William Adams before Shogun Tokugawa Ieyasu. Foreigners frequently confused the Shogun with the Emperor.

William Adams before Shogun Tokugawa Ieyasu. Source: Wikimedia Commons

Adams’s arrival in Japan could easily have ended in execution. The Portuguese Jesuits had already been active in Japan for fifty years, having established a Catholic Christian and European trade monopoly on the island chain.[2] The Portuguese had exclusive trading rights between Japan and the rest of Asia, giving them significant power and influence. But Tokugawa Ieyasu, then a powerful warlord on the cusp of becoming shogun, summoned Adams for questioning. Through an interpreter, Adams explained European affairs and maritime trade, information that likely broadened Ieyasu’s understanding of Western politics and offered him greater insight into the Jesuit influence as well as European rivalries.

After Ieyasu’s victory at the Battle of Sekigahara later that year, he summoned Adams again and asked him to build a Western-style ship. The Englishman succeeded, and Ieyasu rewarded him with land, servants, and an annual stipend, which made Adams a hatamoto, a direct retainer of the shogun. “The emperor had given me a living,” Adams wrote in his letters, “as in England a lordship.”[3] In keeping with his status, Adams may have owned several katana and wakizashi, which are mentioned in his will.

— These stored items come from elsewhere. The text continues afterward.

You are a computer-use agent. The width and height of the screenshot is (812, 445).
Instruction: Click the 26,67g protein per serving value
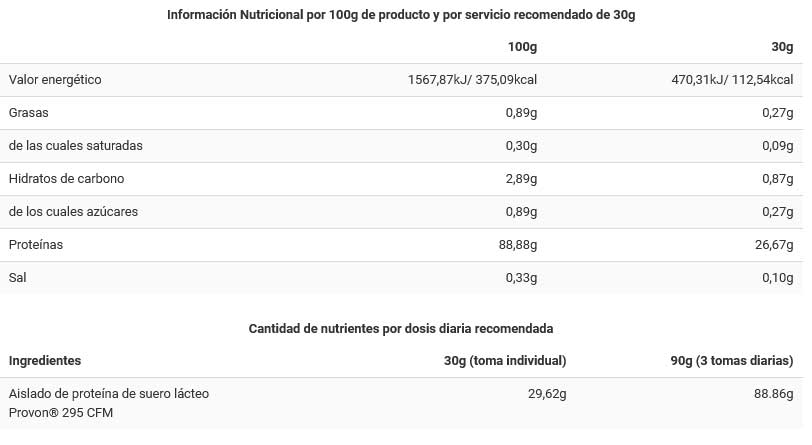pos(772,245)
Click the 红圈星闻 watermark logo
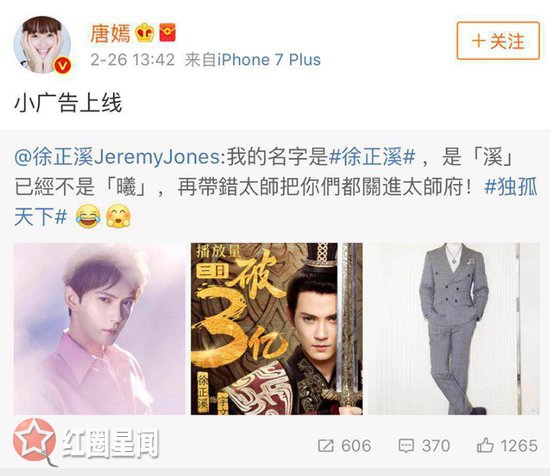Screen dimensions: 550x476 (x=86, y=443)
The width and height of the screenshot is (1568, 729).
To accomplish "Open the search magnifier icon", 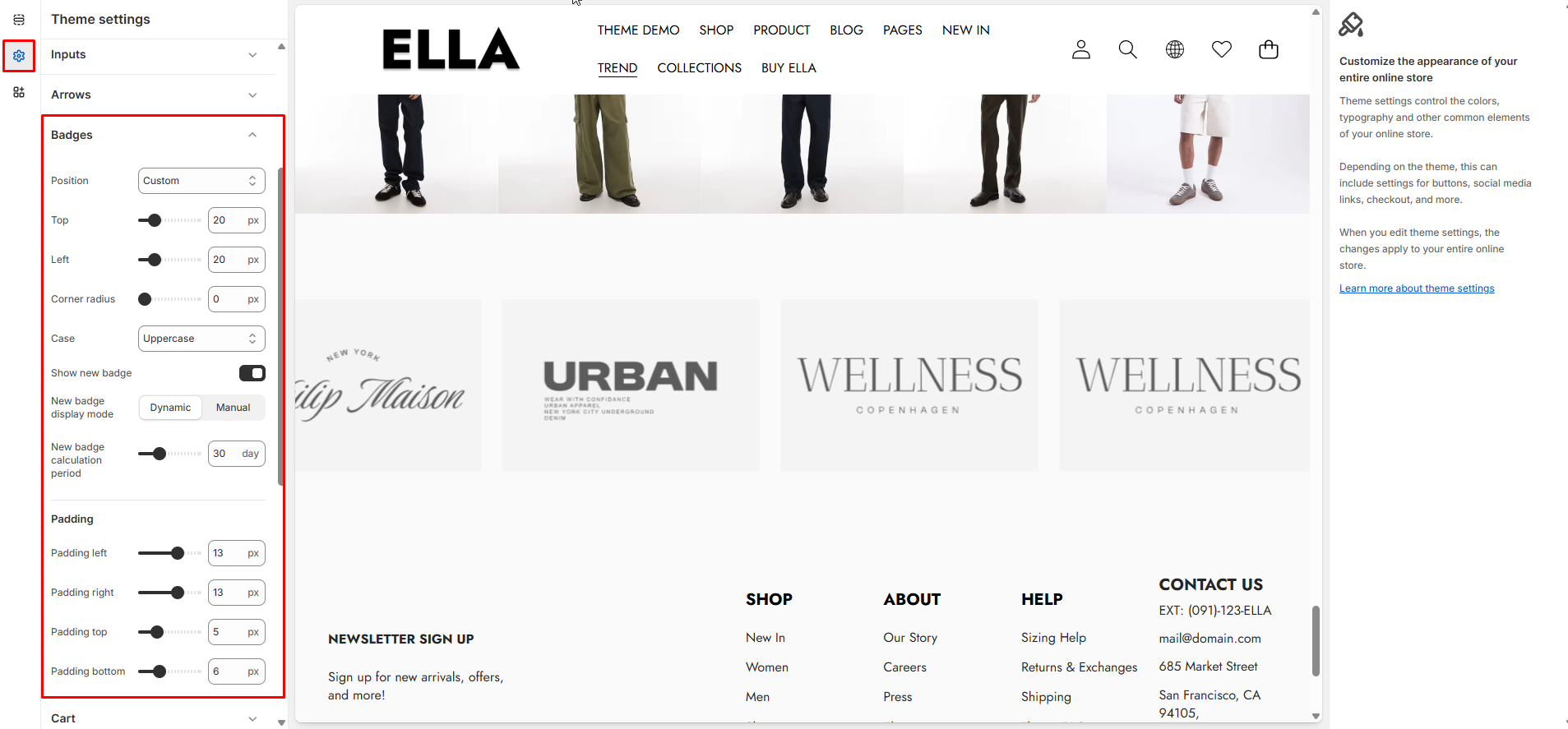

He married a Japanese woman, fathered two children, and remained in Japan until he died in 1620.[4]

While Adams accomplished much more than just shipbuilding during his time in Japan, these are little discussed in retellings. Instead, he would take on an entirely new life. William Dalton’s Will Adams, The First Englishman in Japan, published in 1861, is regarded as the first fictionalized biography of the sailor. Written from the perspective of one of Adams’s shipmates, the story transforms him into an archetype of British virtue: a noble, Christian gentleman who wins Japan’s admiration through personal honor and trade. Dalton’s version of Adams embodied the ideals of Victorian mercantilism and national pride more than historical fact.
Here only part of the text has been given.